### What needs to be done
Can you copy out every one of the following entries, line for line and unchanged?

### Records for this exercise
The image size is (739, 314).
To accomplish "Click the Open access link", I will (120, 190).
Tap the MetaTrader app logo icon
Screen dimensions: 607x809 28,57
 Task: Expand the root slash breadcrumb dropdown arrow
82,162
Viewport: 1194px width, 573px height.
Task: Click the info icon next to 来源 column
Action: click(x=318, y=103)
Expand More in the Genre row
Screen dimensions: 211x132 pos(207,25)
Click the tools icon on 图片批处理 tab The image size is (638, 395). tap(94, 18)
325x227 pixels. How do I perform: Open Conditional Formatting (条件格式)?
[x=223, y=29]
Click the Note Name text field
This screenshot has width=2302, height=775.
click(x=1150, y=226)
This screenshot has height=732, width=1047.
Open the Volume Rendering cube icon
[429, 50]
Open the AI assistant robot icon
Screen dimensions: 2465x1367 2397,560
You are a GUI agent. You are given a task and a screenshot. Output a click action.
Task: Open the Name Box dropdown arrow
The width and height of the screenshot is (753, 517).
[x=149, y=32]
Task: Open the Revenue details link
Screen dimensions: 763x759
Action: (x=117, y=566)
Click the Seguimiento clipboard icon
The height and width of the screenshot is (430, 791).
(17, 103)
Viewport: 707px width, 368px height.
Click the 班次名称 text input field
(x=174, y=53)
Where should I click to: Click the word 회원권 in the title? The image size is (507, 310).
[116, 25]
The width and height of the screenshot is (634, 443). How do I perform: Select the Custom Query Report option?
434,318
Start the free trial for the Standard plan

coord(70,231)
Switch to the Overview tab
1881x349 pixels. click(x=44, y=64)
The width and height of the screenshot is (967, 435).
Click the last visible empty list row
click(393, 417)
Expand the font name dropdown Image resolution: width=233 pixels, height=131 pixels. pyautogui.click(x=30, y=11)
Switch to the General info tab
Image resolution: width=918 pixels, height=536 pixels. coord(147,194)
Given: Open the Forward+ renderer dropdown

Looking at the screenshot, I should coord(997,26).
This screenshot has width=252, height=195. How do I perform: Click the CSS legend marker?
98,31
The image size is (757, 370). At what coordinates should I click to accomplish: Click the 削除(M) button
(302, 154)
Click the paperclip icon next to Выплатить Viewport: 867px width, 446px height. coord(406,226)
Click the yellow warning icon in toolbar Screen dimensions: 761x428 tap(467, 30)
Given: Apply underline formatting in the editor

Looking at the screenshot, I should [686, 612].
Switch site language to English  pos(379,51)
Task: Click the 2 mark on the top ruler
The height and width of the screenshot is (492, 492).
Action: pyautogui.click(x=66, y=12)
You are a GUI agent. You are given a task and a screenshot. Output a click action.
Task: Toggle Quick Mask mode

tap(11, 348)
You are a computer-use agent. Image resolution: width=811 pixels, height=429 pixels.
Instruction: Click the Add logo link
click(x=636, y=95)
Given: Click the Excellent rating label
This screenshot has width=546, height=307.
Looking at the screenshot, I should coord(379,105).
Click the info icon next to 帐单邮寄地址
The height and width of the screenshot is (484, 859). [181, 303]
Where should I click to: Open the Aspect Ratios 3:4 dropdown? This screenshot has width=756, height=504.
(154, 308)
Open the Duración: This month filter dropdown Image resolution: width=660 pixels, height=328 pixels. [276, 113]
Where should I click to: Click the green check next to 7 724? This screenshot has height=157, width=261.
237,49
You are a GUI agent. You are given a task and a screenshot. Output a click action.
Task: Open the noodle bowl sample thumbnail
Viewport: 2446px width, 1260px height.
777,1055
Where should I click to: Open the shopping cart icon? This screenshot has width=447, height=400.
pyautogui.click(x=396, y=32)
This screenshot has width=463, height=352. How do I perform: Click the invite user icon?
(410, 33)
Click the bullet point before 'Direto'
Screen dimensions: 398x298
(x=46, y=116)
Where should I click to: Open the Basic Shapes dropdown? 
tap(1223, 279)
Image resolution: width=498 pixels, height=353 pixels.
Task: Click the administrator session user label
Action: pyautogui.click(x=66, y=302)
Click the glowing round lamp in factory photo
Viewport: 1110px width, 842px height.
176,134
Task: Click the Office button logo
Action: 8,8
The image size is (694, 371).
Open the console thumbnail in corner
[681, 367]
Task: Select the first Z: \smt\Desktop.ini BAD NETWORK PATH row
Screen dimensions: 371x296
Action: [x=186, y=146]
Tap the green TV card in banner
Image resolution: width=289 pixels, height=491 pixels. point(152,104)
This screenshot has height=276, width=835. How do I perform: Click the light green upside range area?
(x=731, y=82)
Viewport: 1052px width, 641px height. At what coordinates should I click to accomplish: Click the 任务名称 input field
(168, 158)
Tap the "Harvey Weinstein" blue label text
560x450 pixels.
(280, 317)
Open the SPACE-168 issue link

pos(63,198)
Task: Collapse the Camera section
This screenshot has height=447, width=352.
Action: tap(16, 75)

### Solution below
The image size is (739, 314).
To accomplish "Click the Open access link", I will (120, 190).
Tap the MetaTrader app logo icon
Screen dimensions: 607x809 28,57
 Task: Expand the root slash breadcrumb dropdown arrow
82,162
Viewport: 1194px width, 573px height.
Task: Click the info icon next to 来源 column
Action: click(x=318, y=103)
Expand More in the Genre row
Screen dimensions: 211x132 pos(207,25)
Click the tools icon on 图片批处理 tab The image size is (638, 395). tap(94, 18)
325x227 pixels. How do I perform: Open Conditional Formatting (条件格式)?
[x=223, y=29]
Click the Note Name text field
This screenshot has width=2302, height=775.
click(x=1150, y=226)
This screenshot has height=732, width=1047.
Open the Volume Rendering cube icon
[429, 50]
Open the AI assistant robot icon
Screen dimensions: 2465x1367 2397,560
You are a GUI agent. You are given a task and a screenshot. Output a click action.
Task: Open the Name Box dropdown arrow
The width and height of the screenshot is (753, 517).
[x=149, y=32]
Task: Open the Revenue details link
Screen dimensions: 763x759
Action: (x=117, y=566)
Click the Seguimiento clipboard icon
The height and width of the screenshot is (430, 791).
(17, 103)
Viewport: 707px width, 368px height.
Click the 班次名称 text input field
(x=174, y=53)
Where should I click to: Click the word 회원권 in the title? The image size is (507, 310).
[116, 25]
The width and height of the screenshot is (634, 443). How do I perform: Select the Custom Query Report option?
434,318
Start the free trial for the Standard plan

coord(70,231)
Switch to the Overview tab
1881x349 pixels. click(x=44, y=64)
The width and height of the screenshot is (967, 435).
Click the last visible empty list row
click(393, 417)
Expand the font name dropdown Image resolution: width=233 pixels, height=131 pixels. pyautogui.click(x=30, y=11)
Switch to the General info tab
Image resolution: width=918 pixels, height=536 pixels. coord(147,194)
Given: Open the Forward+ renderer dropdown

Looking at the screenshot, I should coord(997,26).
This screenshot has width=252, height=195. How do I perform: Click the CSS legend marker?
98,31
The image size is (757, 370). At what coordinates should I click to accomplish: Click the 削除(M) button
(302, 154)
Click the paperclip icon next to Выплатить Viewport: 867px width, 446px height. coord(406,226)
Click the yellow warning icon in toolbar Screen dimensions: 761x428 tap(467, 30)
Given: Apply underline formatting in the editor

Looking at the screenshot, I should [686, 612].
Switch site language to English  pos(379,51)
Task: Click the 2 mark on the top ruler
The height and width of the screenshot is (492, 492).
Action: pyautogui.click(x=66, y=12)
You are a GUI agent. You are given a task and a screenshot. Output a click action.
Task: Toggle Quick Mask mode

tap(11, 348)
You are a computer-use agent. Image resolution: width=811 pixels, height=429 pixels.
Instruction: Click the Add logo link
click(x=636, y=95)
Given: Click the Excellent rating label
This screenshot has width=546, height=307.
Looking at the screenshot, I should coord(379,105).
Click the info icon next to 帐单邮寄地址
The height and width of the screenshot is (484, 859). [181, 303]
Where should I click to: Open the Aspect Ratios 3:4 dropdown? This screenshot has width=756, height=504.
(154, 308)
Open the Duración: This month filter dropdown Image resolution: width=660 pixels, height=328 pixels. [276, 113]
Where should I click to: Click the green check next to 7 724? This screenshot has height=157, width=261.
237,49
You are a GUI agent. You are given a task and a screenshot. Output a click action.
Task: Open the noodle bowl sample thumbnail
Viewport: 2446px width, 1260px height.
777,1055
Where should I click to: Open the shopping cart icon? This screenshot has width=447, height=400.
pyautogui.click(x=396, y=32)
This screenshot has width=463, height=352. How do I perform: Click the invite user icon?
(410, 33)
Click the bullet point before 'Direto'
Screen dimensions: 398x298
(x=46, y=116)
Where should I click to: Open the Basic Shapes dropdown? 
tap(1223, 279)
Image resolution: width=498 pixels, height=353 pixels.
Task: Click the administrator session user label
Action: pyautogui.click(x=66, y=302)
Click the glowing round lamp in factory photo
Viewport: 1110px width, 842px height.
176,134
Task: Click the Office button logo
Action: 8,8
The image size is (694, 371).
Open the console thumbnail in corner
[681, 367]
Task: Select the first Z: \smt\Desktop.ini BAD NETWORK PATH row
Screen dimensions: 371x296
Action: [x=186, y=146]
Tap the green TV card in banner
Image resolution: width=289 pixels, height=491 pixels. point(152,104)
This screenshot has height=276, width=835. How do I perform: Click the light green upside range area?
(x=731, y=82)
Viewport: 1052px width, 641px height. At what coordinates should I click to accomplish: Click the 任务名称 input field
(168, 158)
Tap the "Harvey Weinstein" blue label text
560x450 pixels.
(280, 317)
Open the SPACE-168 issue link

pos(63,198)
Task: Collapse the Camera section
This screenshot has height=447, width=352.
Action: tap(16, 75)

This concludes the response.